ENVIRONMENTAL CONDITIONS
- Temperature (°C): 20 to 24C
- Humidity (%): 40 to 70%
- Photoperiod (hrs dark / hrs light): 12/12

Administration / exposure

Route of administration:
oral: gavage
Vehicle:
corn oil
Details on oral exposure:
The appropriate dose volume of the test item was administered to each rat by oral gavage using a plastic syringe and plastic catheter.
Doses:
300 mg/kg and 2000mg/kg
No. of animals per sex per dose:
Two single animals were treated as follows:
Dose level (mg/kg) Concentration (mg/mL) Dose volume (mL/kg) Number of rats (Female)
300 30 10 1
2000 200 10 1
In the absence of mortality or toxicity at a dose level of 2000 mg/kg, an additional group of animals was treated as follows:
Dose level (mg/kg) Concentration (mg/mL) Dose volume (mL/kg) Number of rats (Female)
2000 200 10 4
A total of five animals were therefore treated at a dose level of 2000 mg/kg in the study.
Control animals:
yes
Details on study design:
- Duration of observation period following administration: 14 days
- Frequency of observations: daily
- Frequency of weighing: before administration, on day 8 and 15.
- Necropsy of survivors performed: yes

Results and discussion

Effect levels
Sex:
female
Dose descriptor:
LD50
Effect level:
> 2 000 mg/kg bw
Based on:
test mat.
Mortality:
There were no deaths during the study.
Clinical signs:
other: There were no clinical signs of reaction to treatment throughout the study.
Gross pathology:
No abnormalities were noted in any animal at the macroscopic examination at study termination on Day 15.

Any other information on results incl. tables

There were no deaths during the study.

There were no clinical signs of reaction to treatment throughout the study.
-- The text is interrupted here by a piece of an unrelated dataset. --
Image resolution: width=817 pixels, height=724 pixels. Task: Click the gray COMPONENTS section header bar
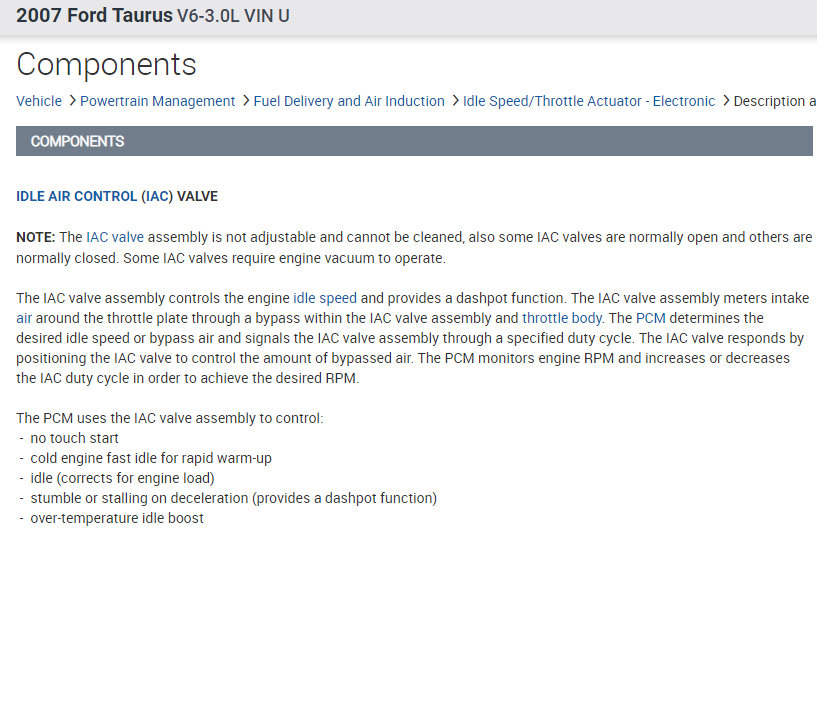[414, 141]
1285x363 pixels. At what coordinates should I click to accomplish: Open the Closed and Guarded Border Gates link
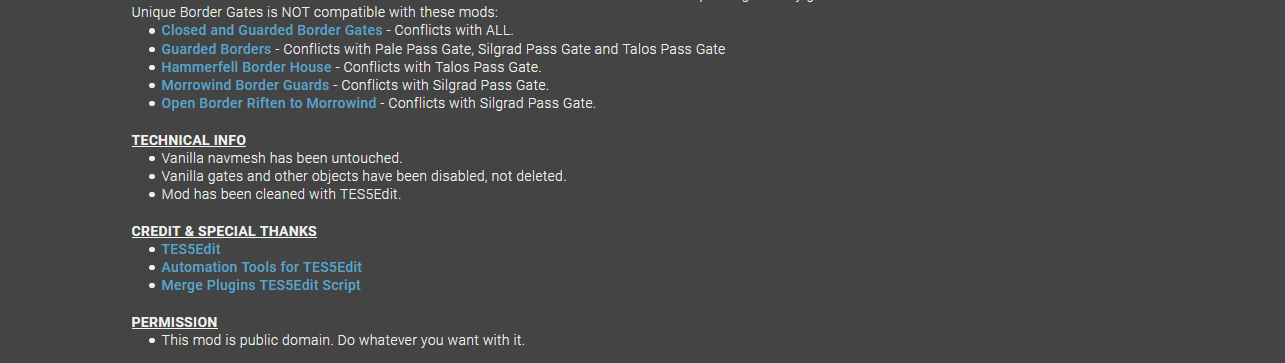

All animals were considered to have achieved satisfactory body weight gains throughout the

study.

No abnormalities were noted in any animal at the macroscopic examination at study

termination on Day 15

Applicant's summary and conclusion

Interpretation of results:
GHS criteria not met
Remarks:
No mortality observed at 2000mg/kg hence unclassified
Conclusions:
The acute median lethal oral dose (LD50) to rats of DE11657 was demonstrated to be greater than 2000 mg/kg body weight.
Executive summary:

The acute median lethal oral dose (LD50) to rats of the test substance was demonstrated to be greater than 2000 mg/kg body weight.